Ich folgte ihr; dann blieb sie auf dem Gange bei einer andern Thür stehen und sagte:

»Hier ist Ihre Zelle, die Schwester Sainte-Jerome wird die Ihrige bewohnen.«

Ich trat ein und sie mit mir. Wir setzten uns alle beide, ohne zu sprechen, als eine Nonne mit Gewändern erschien, die sie auf einen Stuhl legte, während die Oberin zu mir sagte:

»Schwester Susanne, entkleiden Sie sich, und ziehen Sie dieses Gewand an.«

Ich gehorchte in ihrer Gegenwart, und sie beobachtete alle meine Bewegungen. Die Schwester, welche meine Kleider gebracht, stand vor der Thür; sie trat wieder ein und nahm die, die ich ausgezogen hatte, fort, während die Oberin ihr folgte. Den Grund ihres Benehmens teilte man mir nicht mit, und ich fragte auch gar nicht danach. Indessen hatte man überall in meiner Zelle nachgesucht, man hatte das Kopfkissen, sowie die Matratzen aufgetrennt, hatte alles vom Flecke gerückt, was nur fortzubringen war; man untersuchte meine Fußspuren, ging nach dem Beichtstuhl, nach der Kirche, in den Garten nach dem Brunnen, nach der Steinbank. Doch man fand nichts; trotzdem blieb man überzeugt, es müsse etwas vorhanden sein. Man fuhr fort, mich mehrere Tage hindurch zu beobachten, man ging dorthin, wo ich gegangen war, man schaute überall nach, doch umsonst. Endlich glaubte die Oberin, daß sie die Wahrheit nur durch mich erfahren könnte, und darum trat sie eines Tages in meine Zelle und sagte zu mir:

»Schwester Susanne, Sie haben Fehler, doch der der Lüge gehört nicht dazu, sagen Sie mir also die Wahrheit: Was haben Sie mit all dem Papier gemacht, das ich Ihnen gegeben habe?«[44]
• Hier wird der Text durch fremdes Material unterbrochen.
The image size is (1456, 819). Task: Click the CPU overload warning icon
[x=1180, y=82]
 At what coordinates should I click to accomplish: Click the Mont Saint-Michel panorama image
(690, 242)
»Madame, ich habe es Ihnen bereits gesagt!«

»Das ist nicht möglich; Sie haben viel Papier von mir verlangt und sind nur einen Augenblick im Beichtstuhl gewesen.«

»Das ist wahr!«

»Was haben Sie also damit gemacht?«

»Ich habe es Ihnen bereits gesagt.«

»Nun gut; schwören Sie mir bei dem heiligen Gehorsam, den Sie Gott geweiht, daß dem so ist, und trotzdem der Schein gegen Sie spricht, will ich Ihnen glauben.«

»Madame, es ist Ihnen nicht gestattet, wegen einer so unbedeutenden Sache einen Schwur zu fordern, und es ist mir nicht gestattet, ihn zu leisten; ich werde nicht schwören.«

»Sie täuschen mich, Schwester Susanne, und wissen nicht, welcher Gefahr Sie sich aussetzen. Was haben Sie mit dem Papier angefangen, das ich Ihnen gegeben habe?«

»Ich habe es Ihnen bereits gesagt!«

»Wo ist es?«

»Ich habe es nicht mehr.«

»Was haben Sie damit angefangen?«

»Was man damit immer macht, wenn man sich seiner bedient hat.«

»Schwören Sie mir bei dem heiligen Gehorsam, daß Sie es gebraucht haben, Ihre Beichte niederzuschreiben und es nicht mehr besitzen!«

»Madame, ich wiederhole Ihnen, da dieser zweite Punkt nicht wichtiger ist als der erste, so werde ich nicht schwören.«

»Schwören Sie mir, oder –«

»Ich werde nicht schwören.«

»Sie werden nicht schwören?«

»Nein, Madame!«

»So sind Sie also schuldig?«

»Und wessen könnte ich schuldig sein?«[45]

»Alles ist Ihnen zuzutrauen; es giebt nichts, dessen Sie nicht fähig sind. Sie haben die Frau gelobt, die meine Vorgängerin gewesen, einzig und allein, um mich herabzusetzen; Sie haben die ganze Klostergemeinde aufgewiegelt, haben gegen die Ordensregel verstoßen, haben die Gemüter entzweit, haben alle Ihre Pflichten verletzt, haben mich gezwungen, Sie und diejenigen zu bestrafen, die Sie verführt haben. Ich hätte in der strengsten Weise gegen Sie verfahren können, doch ich habe Sie geschont, ich dachte, Sie würden Ihr Unrecht einsehen und die Gesinnung Ihres Standes wiederfinden, doch nichts dergleichen ist geschehen. Es geht etwas in Ihrem Geiste vor, das nicht zu Ihrem Heile ist, Sie schmieden Pläne; das Interesse des Hauses verlangt, daß ich dieselben kennen lerne, und ich werde dieselben kennen lernen, dafür stehe ich Ihnen. Schwester Susanne, sagen Sie mir die Wahrheit!«

»Ich habe sie Ihnen gesagt!«

»Ich werde gehen; fürchten Sie meine Rückkehr ... Ich setze mich, ich lasse Ihnen noch einen Augenblick Zeit, um sich zu entschließen ... Ihre Papiere, wenn solche vorhanden sind ...«

»Ich besitze sie nicht mehr.«

»Oder den Schwur, daß sie nur Ihre Beichte enthielten!«

»Ich kann ihn nicht leisten.«

Sie schwieg einen Augenblick, dann ging sie hinaus und kehrte mit vier ihrer Favoritinnen zurück.